Aujourd’hui, au contraire, ce que certains appellent la « pensée brève » semble se répandre : une pensée faite de peu de caractères, qui brûle tout de suite ; une pensée qui ne regarde pas en haut et en avant, mais seulement ici et maintenant, fruit des besoins du moment ; une pensée qui ne regarde pas l’histoire, qui n’a pas d’héritage historique en elle ; une pensée qui se meut par instinct et se mesure par instants ; qui, faite d’émotions et compressée en quelques mots, semble remplacer la pensée déjà « faible » de la postmodernité. Et c’est le drame de la postmodernité : la pensée faible. Face à la complexité de la vie et du monde, cette pensée « brève » conduit à généraliser et à critiquer, à simplifier et à maquiller la réalité, dans la recherche de ses propres intérêts immédiats plutôt que du bien des autres et de l’avenir de tous. Je suis préoccupé quand j’entends parler de jeunes barricadés derrière un écran, avec des yeux qui reflètent des lumières artificielles au lieu de faire briller leur créativité. Car être jeune n’est pas penser tenir le monde dans ses mains, mais se salir les mains pour le monde ; c’est avoir une vie devant soi à dépenser, non à conserver ou à archiver.

CONSIGNE:
Reproduisez en entier le texte sur la pensée brève, sans rien y changer, s'il vous plaît. Les enregistrements ne servent à rien ici.

ENREGISTREMENTS FOURNIS:

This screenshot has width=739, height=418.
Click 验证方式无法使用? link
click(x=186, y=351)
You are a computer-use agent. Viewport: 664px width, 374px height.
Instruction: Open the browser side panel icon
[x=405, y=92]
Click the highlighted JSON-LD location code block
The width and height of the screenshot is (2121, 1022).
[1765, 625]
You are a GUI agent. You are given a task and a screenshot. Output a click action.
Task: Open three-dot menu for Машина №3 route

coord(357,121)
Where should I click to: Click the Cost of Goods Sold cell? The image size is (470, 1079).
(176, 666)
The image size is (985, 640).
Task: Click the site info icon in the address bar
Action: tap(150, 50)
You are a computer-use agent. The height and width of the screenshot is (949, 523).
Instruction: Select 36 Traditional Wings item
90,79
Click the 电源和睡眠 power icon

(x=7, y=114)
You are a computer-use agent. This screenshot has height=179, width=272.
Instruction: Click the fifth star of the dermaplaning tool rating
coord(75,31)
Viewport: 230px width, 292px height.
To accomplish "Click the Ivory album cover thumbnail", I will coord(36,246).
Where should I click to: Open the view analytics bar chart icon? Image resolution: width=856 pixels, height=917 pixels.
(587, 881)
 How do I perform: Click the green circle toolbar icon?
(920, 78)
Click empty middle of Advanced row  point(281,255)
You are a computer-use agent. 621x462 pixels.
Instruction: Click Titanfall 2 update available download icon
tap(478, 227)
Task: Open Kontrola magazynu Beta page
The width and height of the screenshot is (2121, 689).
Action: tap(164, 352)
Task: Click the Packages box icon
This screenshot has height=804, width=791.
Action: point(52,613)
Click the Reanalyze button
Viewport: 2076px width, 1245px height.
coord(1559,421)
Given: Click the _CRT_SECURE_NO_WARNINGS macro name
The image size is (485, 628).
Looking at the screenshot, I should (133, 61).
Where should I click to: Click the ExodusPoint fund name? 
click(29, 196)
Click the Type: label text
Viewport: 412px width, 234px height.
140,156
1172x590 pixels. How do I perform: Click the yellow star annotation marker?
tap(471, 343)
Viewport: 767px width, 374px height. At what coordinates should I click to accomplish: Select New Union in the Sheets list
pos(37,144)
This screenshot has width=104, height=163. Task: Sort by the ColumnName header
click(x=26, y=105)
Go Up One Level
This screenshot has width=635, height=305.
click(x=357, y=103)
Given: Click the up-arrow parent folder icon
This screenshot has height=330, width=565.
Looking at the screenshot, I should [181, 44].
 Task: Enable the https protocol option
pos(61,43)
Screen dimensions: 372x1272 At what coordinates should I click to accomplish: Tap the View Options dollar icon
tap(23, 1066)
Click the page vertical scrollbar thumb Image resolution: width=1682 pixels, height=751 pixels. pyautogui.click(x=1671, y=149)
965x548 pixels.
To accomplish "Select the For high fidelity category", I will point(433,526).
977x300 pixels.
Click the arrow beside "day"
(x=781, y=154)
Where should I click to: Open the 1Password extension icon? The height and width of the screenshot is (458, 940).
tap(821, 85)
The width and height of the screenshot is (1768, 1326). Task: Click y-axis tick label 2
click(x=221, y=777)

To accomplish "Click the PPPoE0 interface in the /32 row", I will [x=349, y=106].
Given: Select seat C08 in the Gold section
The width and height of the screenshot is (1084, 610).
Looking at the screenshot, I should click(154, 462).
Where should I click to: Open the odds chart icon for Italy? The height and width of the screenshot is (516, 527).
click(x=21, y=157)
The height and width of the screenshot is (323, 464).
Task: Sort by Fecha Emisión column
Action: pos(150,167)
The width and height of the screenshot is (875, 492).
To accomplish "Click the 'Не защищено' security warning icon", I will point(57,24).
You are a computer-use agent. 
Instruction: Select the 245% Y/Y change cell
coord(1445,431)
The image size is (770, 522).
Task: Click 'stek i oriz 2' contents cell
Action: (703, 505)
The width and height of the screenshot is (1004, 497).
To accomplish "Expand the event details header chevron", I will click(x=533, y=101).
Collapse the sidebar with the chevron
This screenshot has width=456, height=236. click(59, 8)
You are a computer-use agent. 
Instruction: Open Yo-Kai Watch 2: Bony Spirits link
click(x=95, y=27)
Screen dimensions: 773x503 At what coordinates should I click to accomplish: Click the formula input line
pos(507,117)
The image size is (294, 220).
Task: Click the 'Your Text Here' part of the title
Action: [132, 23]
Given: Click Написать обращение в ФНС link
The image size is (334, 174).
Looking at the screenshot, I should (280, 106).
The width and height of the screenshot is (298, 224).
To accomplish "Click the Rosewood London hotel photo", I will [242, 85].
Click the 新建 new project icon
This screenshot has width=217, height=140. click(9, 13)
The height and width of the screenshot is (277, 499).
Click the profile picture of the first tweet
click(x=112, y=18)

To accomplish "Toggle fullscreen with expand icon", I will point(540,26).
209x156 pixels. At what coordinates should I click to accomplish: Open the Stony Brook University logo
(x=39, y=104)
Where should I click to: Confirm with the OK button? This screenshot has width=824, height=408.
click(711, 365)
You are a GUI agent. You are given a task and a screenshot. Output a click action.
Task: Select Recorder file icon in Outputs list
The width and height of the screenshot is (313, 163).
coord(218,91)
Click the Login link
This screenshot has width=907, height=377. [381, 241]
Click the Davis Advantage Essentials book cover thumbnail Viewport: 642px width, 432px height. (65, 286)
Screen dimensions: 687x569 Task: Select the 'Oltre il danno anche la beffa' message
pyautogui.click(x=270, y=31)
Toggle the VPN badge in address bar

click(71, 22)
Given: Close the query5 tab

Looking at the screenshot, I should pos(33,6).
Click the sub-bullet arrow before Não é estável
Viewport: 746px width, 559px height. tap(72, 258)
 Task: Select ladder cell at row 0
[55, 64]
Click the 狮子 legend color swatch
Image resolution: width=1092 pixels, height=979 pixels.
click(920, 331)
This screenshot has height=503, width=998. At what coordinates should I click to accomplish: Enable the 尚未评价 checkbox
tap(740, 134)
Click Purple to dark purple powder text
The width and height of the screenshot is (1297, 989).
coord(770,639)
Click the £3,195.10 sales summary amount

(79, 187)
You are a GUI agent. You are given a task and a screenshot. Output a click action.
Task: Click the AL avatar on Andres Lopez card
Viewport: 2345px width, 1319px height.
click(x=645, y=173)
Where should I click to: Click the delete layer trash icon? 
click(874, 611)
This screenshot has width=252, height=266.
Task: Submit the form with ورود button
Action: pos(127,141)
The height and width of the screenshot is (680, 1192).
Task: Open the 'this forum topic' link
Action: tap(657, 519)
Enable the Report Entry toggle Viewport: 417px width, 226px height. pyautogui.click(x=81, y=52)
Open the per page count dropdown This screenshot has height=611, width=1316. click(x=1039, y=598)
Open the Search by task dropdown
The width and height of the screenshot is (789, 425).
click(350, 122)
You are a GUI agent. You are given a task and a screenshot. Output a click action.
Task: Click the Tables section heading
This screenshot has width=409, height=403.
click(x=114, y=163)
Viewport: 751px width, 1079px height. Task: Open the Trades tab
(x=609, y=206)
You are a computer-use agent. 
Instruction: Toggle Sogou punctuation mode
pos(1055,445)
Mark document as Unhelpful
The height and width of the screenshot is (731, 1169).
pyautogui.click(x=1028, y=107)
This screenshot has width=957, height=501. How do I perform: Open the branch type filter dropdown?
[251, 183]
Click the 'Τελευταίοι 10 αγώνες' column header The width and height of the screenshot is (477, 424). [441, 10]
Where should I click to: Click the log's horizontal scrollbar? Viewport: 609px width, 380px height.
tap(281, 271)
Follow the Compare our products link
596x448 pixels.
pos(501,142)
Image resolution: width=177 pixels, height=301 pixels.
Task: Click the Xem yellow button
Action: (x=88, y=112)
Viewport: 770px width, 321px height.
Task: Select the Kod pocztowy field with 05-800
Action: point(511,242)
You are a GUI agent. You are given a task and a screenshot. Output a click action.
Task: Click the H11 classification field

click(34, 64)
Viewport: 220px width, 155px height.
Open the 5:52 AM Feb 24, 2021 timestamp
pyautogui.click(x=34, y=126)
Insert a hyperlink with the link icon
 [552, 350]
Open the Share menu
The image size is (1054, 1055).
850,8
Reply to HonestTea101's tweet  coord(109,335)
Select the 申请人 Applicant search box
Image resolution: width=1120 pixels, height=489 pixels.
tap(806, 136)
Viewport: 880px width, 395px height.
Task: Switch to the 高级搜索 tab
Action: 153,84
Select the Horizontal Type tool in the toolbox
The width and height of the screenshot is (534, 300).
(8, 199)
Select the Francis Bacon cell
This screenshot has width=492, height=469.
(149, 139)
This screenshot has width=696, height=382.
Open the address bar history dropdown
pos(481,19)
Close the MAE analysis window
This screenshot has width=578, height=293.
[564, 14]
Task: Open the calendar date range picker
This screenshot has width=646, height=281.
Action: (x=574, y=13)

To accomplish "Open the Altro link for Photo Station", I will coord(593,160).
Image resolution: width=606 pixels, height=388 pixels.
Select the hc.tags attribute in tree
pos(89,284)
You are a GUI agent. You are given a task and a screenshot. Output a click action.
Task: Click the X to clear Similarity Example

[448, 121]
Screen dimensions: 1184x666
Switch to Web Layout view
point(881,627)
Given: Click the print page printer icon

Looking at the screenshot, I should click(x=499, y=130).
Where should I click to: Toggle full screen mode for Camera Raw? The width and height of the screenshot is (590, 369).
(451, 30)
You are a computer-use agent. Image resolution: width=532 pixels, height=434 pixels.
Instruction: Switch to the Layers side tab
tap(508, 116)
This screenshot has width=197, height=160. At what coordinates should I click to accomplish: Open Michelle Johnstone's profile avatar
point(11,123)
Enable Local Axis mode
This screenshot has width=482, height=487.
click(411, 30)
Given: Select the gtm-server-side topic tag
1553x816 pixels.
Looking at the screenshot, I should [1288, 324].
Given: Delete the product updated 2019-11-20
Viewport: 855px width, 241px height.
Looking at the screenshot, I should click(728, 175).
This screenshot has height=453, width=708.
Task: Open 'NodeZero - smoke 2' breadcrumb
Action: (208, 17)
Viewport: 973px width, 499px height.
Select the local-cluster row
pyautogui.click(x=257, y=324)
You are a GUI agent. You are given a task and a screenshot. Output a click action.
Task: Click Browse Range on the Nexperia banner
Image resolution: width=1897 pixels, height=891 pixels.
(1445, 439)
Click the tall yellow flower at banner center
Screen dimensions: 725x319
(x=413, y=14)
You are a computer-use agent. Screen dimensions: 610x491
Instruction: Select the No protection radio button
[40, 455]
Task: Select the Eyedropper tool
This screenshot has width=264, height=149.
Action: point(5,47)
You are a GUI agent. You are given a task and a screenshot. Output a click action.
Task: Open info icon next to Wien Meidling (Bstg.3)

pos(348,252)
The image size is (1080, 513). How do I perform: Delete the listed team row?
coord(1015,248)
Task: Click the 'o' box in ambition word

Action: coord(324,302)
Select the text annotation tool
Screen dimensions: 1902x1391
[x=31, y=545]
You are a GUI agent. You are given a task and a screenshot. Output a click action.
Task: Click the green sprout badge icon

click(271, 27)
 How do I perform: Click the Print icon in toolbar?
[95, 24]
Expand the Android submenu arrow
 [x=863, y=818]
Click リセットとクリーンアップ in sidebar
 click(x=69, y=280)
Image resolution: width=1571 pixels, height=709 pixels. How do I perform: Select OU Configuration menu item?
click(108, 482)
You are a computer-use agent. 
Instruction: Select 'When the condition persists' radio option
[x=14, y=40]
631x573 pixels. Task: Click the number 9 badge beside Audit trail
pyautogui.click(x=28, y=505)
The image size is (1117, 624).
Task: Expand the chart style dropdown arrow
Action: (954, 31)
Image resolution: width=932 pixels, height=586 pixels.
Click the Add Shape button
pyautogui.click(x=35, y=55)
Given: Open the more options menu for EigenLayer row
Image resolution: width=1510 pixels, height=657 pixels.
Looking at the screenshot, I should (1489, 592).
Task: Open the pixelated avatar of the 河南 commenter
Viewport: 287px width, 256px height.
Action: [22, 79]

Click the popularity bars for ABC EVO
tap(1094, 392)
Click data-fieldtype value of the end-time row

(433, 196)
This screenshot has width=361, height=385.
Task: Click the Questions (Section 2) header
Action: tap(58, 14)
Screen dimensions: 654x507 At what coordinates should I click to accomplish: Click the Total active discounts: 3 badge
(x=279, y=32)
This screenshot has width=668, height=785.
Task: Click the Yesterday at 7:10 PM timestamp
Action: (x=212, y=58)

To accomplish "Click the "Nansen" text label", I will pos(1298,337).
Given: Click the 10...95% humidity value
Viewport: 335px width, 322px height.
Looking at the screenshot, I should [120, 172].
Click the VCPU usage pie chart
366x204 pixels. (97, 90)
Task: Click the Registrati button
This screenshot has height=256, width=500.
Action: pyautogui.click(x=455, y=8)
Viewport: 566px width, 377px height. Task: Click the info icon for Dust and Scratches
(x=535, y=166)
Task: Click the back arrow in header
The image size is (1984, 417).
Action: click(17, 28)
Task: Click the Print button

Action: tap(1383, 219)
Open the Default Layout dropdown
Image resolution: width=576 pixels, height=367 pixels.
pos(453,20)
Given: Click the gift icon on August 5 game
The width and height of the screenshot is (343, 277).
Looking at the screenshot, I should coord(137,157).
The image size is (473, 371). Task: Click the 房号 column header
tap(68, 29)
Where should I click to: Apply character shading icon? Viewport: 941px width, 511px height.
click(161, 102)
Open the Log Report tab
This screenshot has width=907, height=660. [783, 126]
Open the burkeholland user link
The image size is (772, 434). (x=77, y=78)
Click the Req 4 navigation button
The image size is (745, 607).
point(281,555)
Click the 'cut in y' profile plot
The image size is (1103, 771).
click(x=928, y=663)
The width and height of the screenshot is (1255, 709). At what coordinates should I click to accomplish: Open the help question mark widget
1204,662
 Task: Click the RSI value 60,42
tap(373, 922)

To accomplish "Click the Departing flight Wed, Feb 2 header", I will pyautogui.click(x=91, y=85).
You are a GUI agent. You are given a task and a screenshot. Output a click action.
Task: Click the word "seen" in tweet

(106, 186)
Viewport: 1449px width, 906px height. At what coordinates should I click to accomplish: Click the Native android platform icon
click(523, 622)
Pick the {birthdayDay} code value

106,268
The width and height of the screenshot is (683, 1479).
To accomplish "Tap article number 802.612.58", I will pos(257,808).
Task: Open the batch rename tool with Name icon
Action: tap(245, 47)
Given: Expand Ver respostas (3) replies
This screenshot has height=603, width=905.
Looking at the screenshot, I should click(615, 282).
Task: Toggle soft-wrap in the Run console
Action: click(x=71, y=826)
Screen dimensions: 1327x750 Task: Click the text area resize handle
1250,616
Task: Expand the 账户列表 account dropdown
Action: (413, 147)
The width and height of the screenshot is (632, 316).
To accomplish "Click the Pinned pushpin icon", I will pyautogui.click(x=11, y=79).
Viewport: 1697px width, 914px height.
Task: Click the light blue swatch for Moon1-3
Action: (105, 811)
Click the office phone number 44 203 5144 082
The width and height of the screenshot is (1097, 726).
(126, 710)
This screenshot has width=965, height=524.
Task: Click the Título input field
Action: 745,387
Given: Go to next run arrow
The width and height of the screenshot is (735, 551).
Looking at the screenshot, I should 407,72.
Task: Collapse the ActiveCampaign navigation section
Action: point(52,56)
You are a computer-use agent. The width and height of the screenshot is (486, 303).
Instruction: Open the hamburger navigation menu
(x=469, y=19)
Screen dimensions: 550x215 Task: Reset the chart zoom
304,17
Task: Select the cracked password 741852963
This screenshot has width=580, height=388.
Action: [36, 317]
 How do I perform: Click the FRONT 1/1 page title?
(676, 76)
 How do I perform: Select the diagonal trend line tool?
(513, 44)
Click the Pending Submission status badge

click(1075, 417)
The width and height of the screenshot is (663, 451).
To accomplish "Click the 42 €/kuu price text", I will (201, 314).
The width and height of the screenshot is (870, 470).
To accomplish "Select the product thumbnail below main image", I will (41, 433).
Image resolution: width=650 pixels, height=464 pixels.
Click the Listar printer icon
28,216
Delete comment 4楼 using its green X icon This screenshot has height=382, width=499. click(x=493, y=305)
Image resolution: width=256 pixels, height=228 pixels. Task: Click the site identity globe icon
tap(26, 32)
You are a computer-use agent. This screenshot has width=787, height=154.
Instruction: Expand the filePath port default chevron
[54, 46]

RÉSULTAT:
Aujourd’hui, au contraire, ce que certains appellent la « pensée brève » semble se répandre : une pensée faite de peu de caractères, qui brûle tout de suite ; une pensée qui ne regarde pas en haut et en avant, mais seulement ici et maintenant, fruit des besoins du moment ; une pensée qui ne regarde pas l’histoire, qui n’a pas d’héritage historique en elle ; une pensée qui se meut par instinct et se mesure par instants ; qui, faite d’émotions et compressée en quelques mots, semble remplacer la pensée déjà « faible » de la postmodernité. Et c’est le drame de la postmodernité : la pensée faible. Face à la complexité de la vie et du monde, cette pensée « brève » conduit à généraliser et à critiquer, à simplifier et à maquiller la réalité, dans la recherche de ses propres intérêts immédiats plutôt que du bien des autres et de l’avenir de tous. Je suis préoccupé quand j’entends parler de jeunes barricadés derrière un écran, avec des yeux qui reflètent des lumières artificielles au lieu de faire briller leur créativité. Car être jeune n’est pas penser tenir le monde dans ses mains, mais se salir les mains pour le monde ; c’est avoir une vie devant soi à dépenser, non à conserver ou à archiver.